(Data provided):
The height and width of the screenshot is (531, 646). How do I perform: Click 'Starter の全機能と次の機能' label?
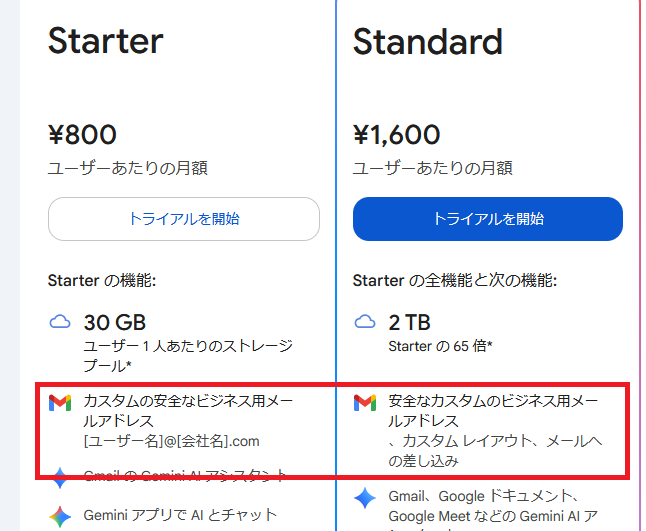pyautogui.click(x=455, y=280)
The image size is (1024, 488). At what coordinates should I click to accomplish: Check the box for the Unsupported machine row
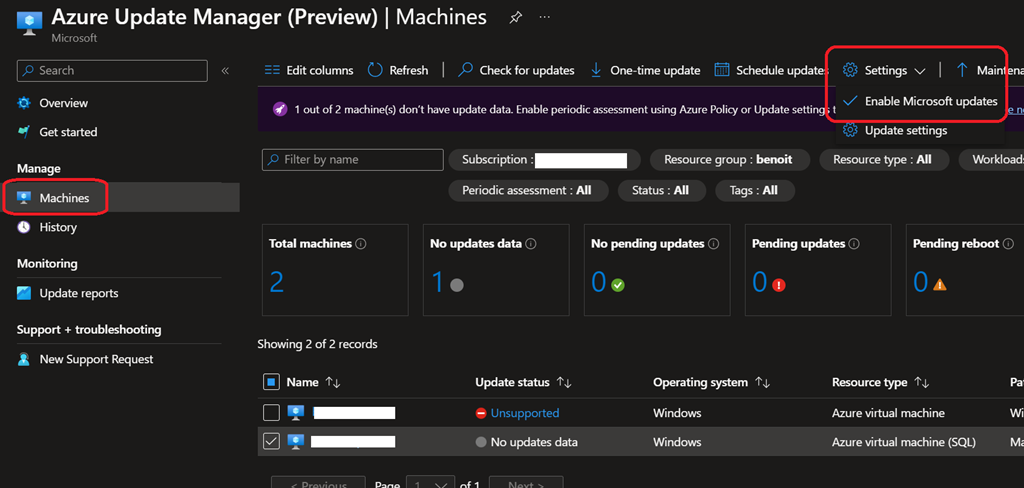pos(271,413)
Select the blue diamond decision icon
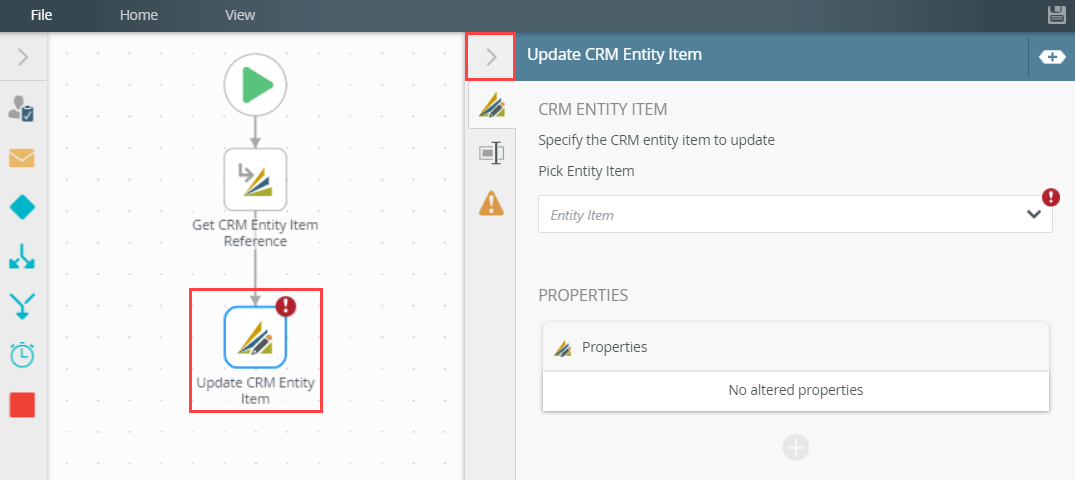1075x480 pixels. tap(22, 207)
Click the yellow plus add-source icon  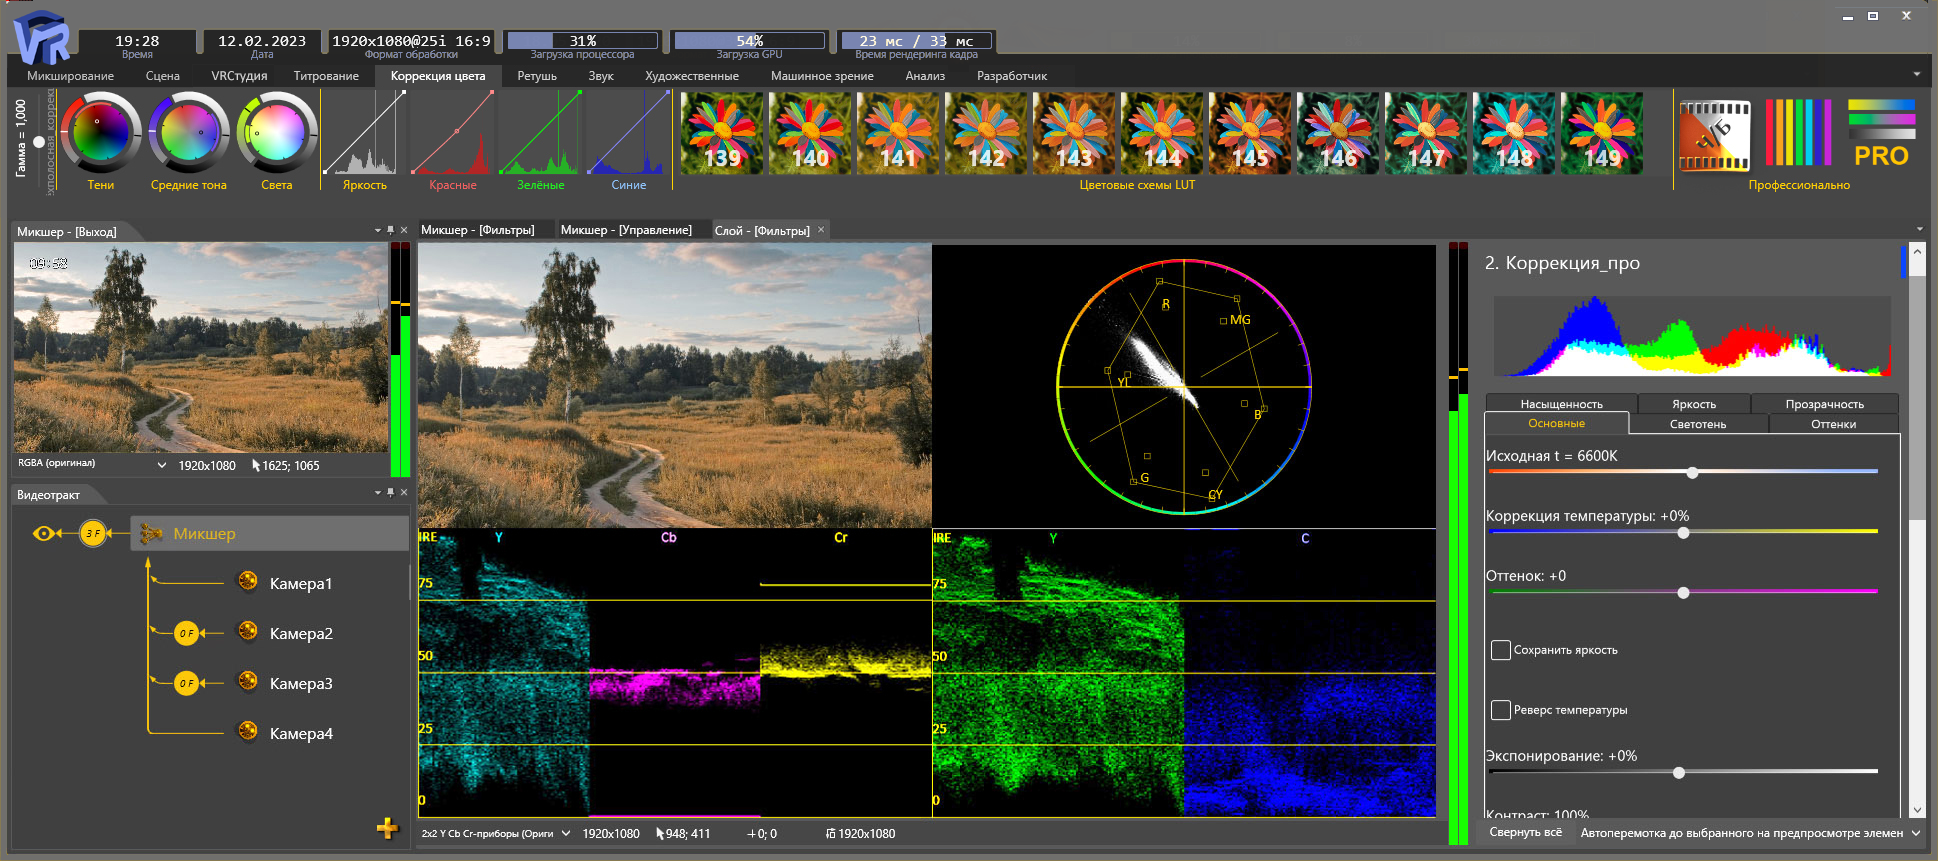tap(387, 828)
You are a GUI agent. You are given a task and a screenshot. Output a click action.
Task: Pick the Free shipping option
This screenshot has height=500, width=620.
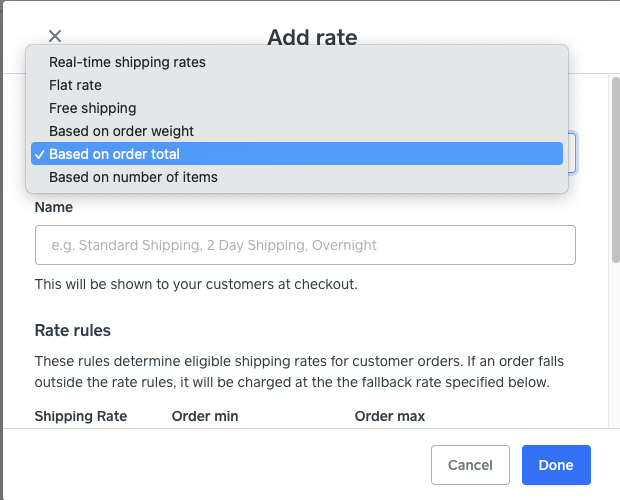click(92, 108)
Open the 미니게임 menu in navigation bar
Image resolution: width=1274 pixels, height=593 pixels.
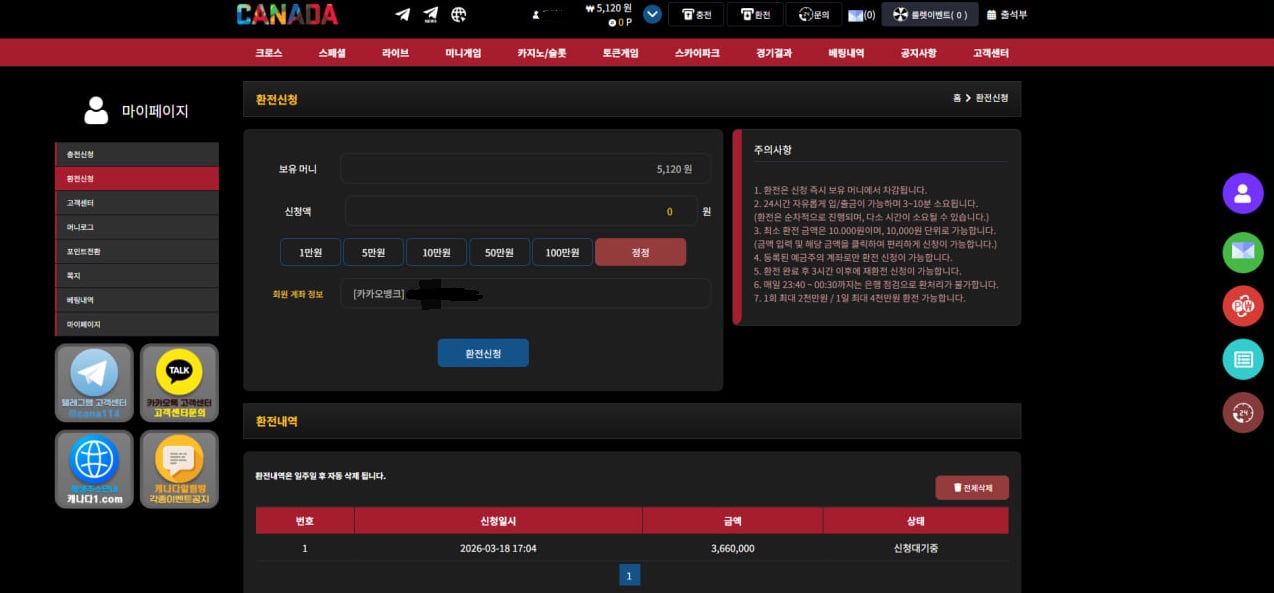pyautogui.click(x=463, y=53)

(Exercise): Copy verbatim the span that opens at the line with "This screenshot has height=500, width=620." and closes at the final line of the listing. Do not carry over any pictures.

(Answer to this exercise):
This screenshot has height=500, width=620.
click(92, 108)
Open the 미니게임 menu in navigation bar
Image resolution: width=1274 pixels, height=593 pixels.
pyautogui.click(x=463, y=53)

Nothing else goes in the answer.